WHAT IS EXPECTED ▸
Check every line of the records below for the string "Mavridis" and copy the ones that have it.
INPUT START
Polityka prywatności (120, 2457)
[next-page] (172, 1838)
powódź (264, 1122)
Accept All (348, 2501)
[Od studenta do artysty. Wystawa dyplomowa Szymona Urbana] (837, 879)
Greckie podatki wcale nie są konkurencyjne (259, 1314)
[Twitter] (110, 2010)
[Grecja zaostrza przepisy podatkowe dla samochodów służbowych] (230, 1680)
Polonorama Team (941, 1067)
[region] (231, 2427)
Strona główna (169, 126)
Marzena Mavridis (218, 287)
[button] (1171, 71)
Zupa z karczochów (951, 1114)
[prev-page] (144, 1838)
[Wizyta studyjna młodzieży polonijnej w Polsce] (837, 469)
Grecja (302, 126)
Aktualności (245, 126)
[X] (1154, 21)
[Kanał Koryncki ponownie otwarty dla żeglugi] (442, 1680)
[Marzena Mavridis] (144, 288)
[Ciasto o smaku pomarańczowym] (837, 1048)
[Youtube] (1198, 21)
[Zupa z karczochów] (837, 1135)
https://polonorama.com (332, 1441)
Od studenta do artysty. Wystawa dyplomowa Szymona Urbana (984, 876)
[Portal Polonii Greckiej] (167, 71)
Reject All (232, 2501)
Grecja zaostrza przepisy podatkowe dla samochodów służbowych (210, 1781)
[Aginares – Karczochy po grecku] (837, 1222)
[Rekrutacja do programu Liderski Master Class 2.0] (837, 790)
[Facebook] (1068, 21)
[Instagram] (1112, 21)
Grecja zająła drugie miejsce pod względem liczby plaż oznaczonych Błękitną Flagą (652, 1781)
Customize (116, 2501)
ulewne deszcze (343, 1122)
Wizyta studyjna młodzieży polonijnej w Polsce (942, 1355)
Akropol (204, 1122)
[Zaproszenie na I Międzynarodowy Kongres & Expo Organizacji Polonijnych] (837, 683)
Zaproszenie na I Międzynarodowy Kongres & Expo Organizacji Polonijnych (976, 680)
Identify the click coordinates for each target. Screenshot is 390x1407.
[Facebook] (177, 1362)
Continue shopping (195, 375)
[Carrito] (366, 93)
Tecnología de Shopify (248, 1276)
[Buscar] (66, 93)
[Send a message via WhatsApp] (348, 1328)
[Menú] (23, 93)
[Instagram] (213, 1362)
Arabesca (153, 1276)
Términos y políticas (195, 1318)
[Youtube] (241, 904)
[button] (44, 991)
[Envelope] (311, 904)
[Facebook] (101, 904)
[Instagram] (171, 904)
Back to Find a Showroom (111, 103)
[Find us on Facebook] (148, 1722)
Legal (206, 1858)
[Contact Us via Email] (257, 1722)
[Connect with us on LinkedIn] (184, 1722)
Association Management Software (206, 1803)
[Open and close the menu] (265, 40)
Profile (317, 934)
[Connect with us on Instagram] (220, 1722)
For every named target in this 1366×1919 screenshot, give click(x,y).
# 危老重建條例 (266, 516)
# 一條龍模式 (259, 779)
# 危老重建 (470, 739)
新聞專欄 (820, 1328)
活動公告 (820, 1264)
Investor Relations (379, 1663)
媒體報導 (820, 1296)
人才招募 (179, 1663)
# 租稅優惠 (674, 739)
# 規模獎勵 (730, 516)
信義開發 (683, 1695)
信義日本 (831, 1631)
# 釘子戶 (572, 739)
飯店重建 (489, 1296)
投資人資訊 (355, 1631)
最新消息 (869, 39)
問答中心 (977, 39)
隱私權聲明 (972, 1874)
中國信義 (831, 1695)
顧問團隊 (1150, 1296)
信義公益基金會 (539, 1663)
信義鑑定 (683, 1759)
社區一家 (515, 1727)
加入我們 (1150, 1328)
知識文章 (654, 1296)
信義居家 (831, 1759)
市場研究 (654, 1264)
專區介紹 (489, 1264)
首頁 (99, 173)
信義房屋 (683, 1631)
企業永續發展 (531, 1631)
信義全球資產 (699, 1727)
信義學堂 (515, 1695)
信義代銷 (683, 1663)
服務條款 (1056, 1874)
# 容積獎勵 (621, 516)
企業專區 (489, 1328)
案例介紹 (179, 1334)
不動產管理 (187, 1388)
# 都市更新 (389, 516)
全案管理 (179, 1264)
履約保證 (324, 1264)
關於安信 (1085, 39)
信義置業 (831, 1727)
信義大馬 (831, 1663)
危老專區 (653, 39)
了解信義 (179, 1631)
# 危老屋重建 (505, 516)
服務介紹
INPUT END
SOLUTION FOR THIS PROBLEM ▸
Marzena Mavridis (218, 287)
[Marzena Mavridis] (144, 288)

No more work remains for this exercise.